31 May 2023
Securing Access Control and Video Surveillance Systems from Cyber Intrusions
We all know that securing access control and video surveillance systems from potential cyber intrusions is of paramount importance. They may be state sponsored or simply the efforts of criminal gangs. Either way, cyber-attacks pose a significant threat to the electronic security industry, which is why all of us involved in the product supply chain need to ensure that data captured by the solutions we provide to end-users, as well as the access they could potentially provide to their networks, is protected from hackers.
In a tough economic climate, with end-users looking to achieve a high return on investment (ROI) from their electronic security, installers and integrators are understandably striving to provide solutions which deliver the benefits of integrating network based access control with other products and systems. This can inevitably introduce cyber-security vulnerabilities which could prove to be costly. Just imagine the consequences of a hacker being able to remotely take control of an access control system. Apart from a major loss of confidential personnel information, a hacker could potentially remotely provide an intruder with easy access to a high security area or simply unlock all the doors of a building. They could also use security vulnerabilities in the access control system to gain access to anything stored on or connected to a company’s IT network.
The threat is greater if an access control system was installed more than say 10 years ago. Chris Morin, Vice President of Product Engineering at Genetec, the market leading security management software provider, was recently quoted in Detector International magazine as saying: “Whilst these older systems will still allow employees to badge in and out, there’s a very high likelihood that these systems employ technologies that are extremely vulnerable to modern cyber threats”.
However, even the latest generation of access control systems can be vulnerable to cyber-attacks. It is therefore advisable that system designers, specifiers and system integrators, (unless they employ inhouse cyber security experts,) should always seek guidance and assurances from the manufacturer or a specialist distributor such as Smart R, that the specified system has the ability to keep hackers at bay. For example:
- OSDP/SSCP Compliance: Look for systems which meet the Open Supervised Device Protocol (OSDP) access control communications standard developed by the Security Industry Association (SIA) in the USA. This supports high-end AES-128 encryption, constantly monitors wiring against attacks and is more secure than the older Wiegand protocols.
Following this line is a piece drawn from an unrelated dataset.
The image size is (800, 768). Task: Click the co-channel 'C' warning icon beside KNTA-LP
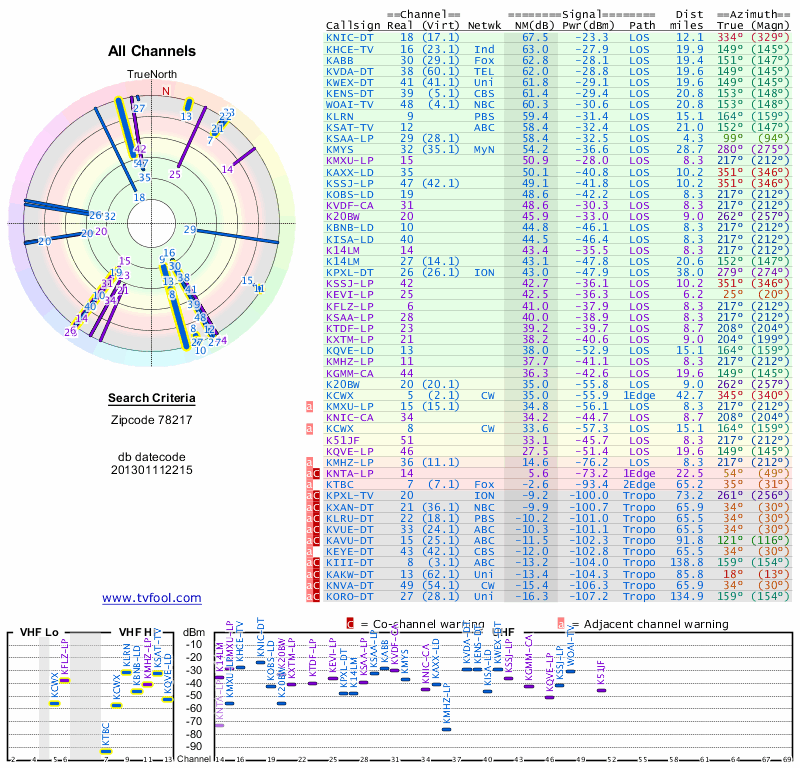317,472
In addition, look to see if a system complies with the Smart & Secure Communication Protocol (SSCP®) European Standard from SPAC®, which provides for interoperability among access control and other security products.
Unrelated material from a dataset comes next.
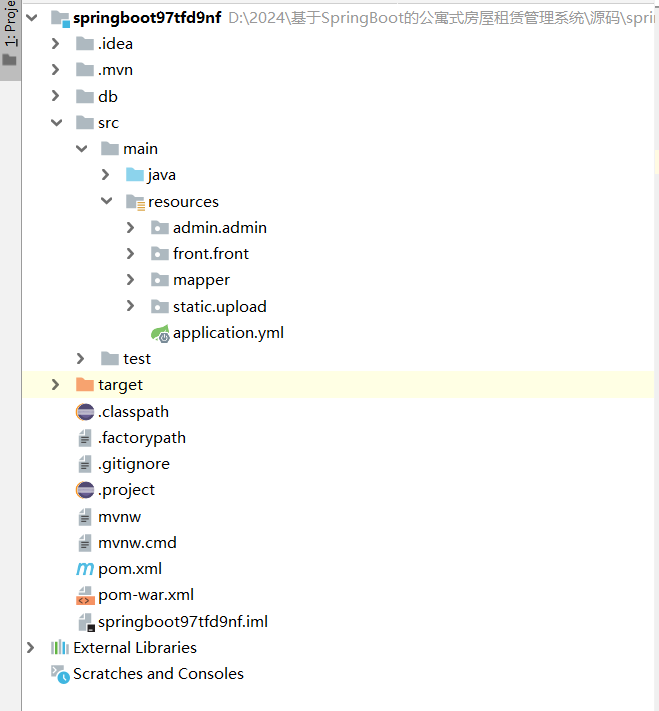Select the springboot97tfd9nf project root

(x=147, y=18)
- Key Management: For high security and mission critical applications, always specify Smart cards and readers which have the manufacturer’s proprietary card and reader programming.
This will enhance the level of security, as will the fact that the cards will be supplied with custom keys.
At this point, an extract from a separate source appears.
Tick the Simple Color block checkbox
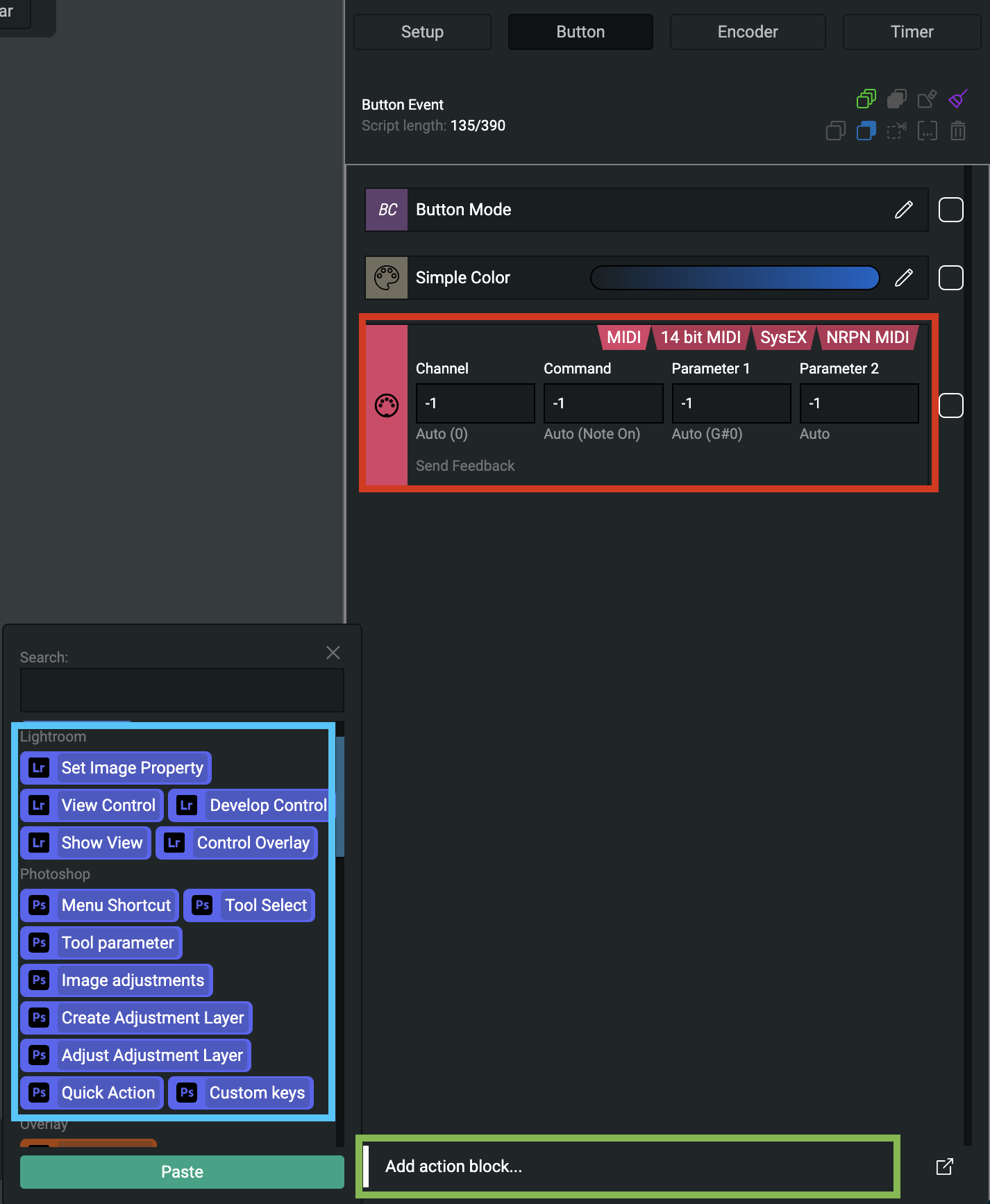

- Dual Authentication: It is widely accepted that for building security purposes, it is advisable to use a second factor of authentication, e.g. a PIN or some form of biometric identification. In addition to being the best way to combat the threat of card cloning, it negates the potential consequences of lost or stolen card.
The cyber security threat is considered so great by some security managers operating within high security environments such as banking, that they are installing what many would regard as old fashioned analogue based CCTV (i.e. closed circuit) systems, rather than IP network video surveillance systems.
Whilst analogue CCTV systems might be sufficient for some end-users, there is no doubt that the mass market now wishes to take advantage of the benefits offered by video over IP, not the least of which is the ability to monitor live or recorded video from any PC on the network or from a smartphone or tablet. The technology does though create cyber security risks, even if they just come from opportunistic hackers who may endeavour to gain access to confidential data via a camera’s ‘back door’.
Some manufacturers have addressed the cyber security problem head on by taking it into consideration at the design stage of its cameras. Hanwha Vision, for example, has adopted what is considered to be cyber security best practice and has obtained official certifications from globally recognised safety standard and certification organisations, such as UL and Secure by Default. It also has a dedicated team, S-CERT (Security-Computer Emergency Response Team), who respond promptly to any possible security vulnerabilities and issues patches as soon as possible.
Hanwha Vision also supports NDAA compliance across its whole product line, which is one of the reasons why the company has enjoyed increased sales, perhaps at the expense of manufacturers who are unable to comply at a time when there are clear signs of European governments hardening their stance and thinking of adopting similar legislation.
There are other manufacturers who have gone to the same efforts as Hanwha Vision to combat the threat from hackers and who can verify their cameras are future proof in terms of being upgraded if and when new cyber security threats emerge. To avoid embarrassing and perhaps costly consequences of a data breach, it is obviously advisable to choose to work with these manufacturers, rather than those that have not yet designed cyber security into their products.
Going Phishing (Or Should We Say Fishing) For Data
If you are inclined to believe the threat from hackers is overstated, perhaps bear in mind the embarrassment of the network manager at a casino which had its data hacked via a fish tank. According to an article in Forbes, the high-tech fish tank had Internet connectivity for remote monitoring, automatic feedings and temperature control. The resourceful hackers had already helped themselves to confidential data before Darktrace’s software began monitoring activity and the tank’s unusual activity was spotted.